**EXERCISE OBJECTIVE**
Between the line containing "Click the open" and the line containing "Decrease API Call" lies a run of lines; give that run again exactly, with both of those lines, and nothing else from the entries below.

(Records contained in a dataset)
——————————

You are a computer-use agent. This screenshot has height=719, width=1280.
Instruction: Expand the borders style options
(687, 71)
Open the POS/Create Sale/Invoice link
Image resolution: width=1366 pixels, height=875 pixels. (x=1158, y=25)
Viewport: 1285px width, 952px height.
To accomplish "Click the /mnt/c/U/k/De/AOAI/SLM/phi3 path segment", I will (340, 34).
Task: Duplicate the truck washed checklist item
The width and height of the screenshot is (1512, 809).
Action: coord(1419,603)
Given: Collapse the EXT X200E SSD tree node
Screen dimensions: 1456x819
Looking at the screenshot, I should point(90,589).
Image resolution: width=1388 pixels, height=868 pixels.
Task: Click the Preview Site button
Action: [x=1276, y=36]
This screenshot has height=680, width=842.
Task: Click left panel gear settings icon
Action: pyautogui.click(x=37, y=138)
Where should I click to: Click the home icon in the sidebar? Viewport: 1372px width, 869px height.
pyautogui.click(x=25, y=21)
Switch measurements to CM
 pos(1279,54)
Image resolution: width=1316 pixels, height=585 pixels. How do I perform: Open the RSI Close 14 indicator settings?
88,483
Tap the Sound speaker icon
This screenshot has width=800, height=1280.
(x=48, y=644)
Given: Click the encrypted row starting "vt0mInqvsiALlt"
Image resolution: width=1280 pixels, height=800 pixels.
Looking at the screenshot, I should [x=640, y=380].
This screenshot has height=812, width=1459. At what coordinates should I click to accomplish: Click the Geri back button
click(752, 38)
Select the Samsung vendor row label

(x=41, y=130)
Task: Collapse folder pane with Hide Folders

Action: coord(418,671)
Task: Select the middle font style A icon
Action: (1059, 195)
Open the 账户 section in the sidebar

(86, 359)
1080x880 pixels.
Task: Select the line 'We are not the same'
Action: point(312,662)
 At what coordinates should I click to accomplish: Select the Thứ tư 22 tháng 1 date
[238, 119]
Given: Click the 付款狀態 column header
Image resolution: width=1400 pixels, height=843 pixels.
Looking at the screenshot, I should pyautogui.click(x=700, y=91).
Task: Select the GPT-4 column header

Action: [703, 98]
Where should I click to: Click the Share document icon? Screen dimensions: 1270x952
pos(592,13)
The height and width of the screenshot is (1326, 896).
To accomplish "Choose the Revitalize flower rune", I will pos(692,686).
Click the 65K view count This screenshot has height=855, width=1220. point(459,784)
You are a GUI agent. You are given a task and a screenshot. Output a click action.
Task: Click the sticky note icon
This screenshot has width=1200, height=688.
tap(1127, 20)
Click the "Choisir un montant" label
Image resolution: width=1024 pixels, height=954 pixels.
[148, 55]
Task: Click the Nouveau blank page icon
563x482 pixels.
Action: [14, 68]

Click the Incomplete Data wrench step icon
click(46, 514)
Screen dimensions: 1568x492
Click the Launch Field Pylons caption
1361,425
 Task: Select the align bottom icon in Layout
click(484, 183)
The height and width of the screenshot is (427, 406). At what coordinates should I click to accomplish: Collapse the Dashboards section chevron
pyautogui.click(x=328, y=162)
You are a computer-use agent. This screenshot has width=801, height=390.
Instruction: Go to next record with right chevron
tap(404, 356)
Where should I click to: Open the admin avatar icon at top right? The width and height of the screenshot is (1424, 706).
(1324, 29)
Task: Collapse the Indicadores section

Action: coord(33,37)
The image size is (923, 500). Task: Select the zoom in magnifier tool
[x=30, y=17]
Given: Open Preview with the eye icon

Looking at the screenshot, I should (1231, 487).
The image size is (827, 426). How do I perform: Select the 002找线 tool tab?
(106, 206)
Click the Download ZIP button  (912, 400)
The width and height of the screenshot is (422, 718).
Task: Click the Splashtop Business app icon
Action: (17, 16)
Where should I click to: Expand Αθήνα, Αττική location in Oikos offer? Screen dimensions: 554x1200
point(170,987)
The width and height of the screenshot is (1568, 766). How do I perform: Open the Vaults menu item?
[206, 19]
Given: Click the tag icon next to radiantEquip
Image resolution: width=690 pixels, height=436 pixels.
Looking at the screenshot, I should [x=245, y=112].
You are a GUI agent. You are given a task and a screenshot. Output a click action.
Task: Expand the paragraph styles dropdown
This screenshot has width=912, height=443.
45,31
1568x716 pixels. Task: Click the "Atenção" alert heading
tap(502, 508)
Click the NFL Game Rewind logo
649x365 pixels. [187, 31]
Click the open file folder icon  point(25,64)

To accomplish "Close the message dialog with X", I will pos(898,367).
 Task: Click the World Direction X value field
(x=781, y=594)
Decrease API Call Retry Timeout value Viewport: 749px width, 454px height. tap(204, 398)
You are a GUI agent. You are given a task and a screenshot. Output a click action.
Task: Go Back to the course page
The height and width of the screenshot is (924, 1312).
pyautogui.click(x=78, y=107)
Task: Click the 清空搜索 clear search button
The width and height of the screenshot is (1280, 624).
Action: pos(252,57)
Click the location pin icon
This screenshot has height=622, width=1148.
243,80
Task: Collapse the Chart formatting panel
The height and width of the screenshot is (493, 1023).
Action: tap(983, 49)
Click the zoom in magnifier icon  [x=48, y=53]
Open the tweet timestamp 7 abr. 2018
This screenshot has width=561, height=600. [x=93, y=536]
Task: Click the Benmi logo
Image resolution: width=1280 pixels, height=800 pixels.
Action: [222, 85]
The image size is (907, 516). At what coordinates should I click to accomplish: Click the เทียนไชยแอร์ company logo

——————————

**WRITTEN ANSWER**
Click the open file folder icon  point(25,64)

To accomplish "Close the message dialog with X", I will pos(898,367).
 Task: Click the World Direction X value field
(x=781, y=594)
Decrease API Call Retry Timeout value Viewport: 749px width, 454px height. tap(204, 398)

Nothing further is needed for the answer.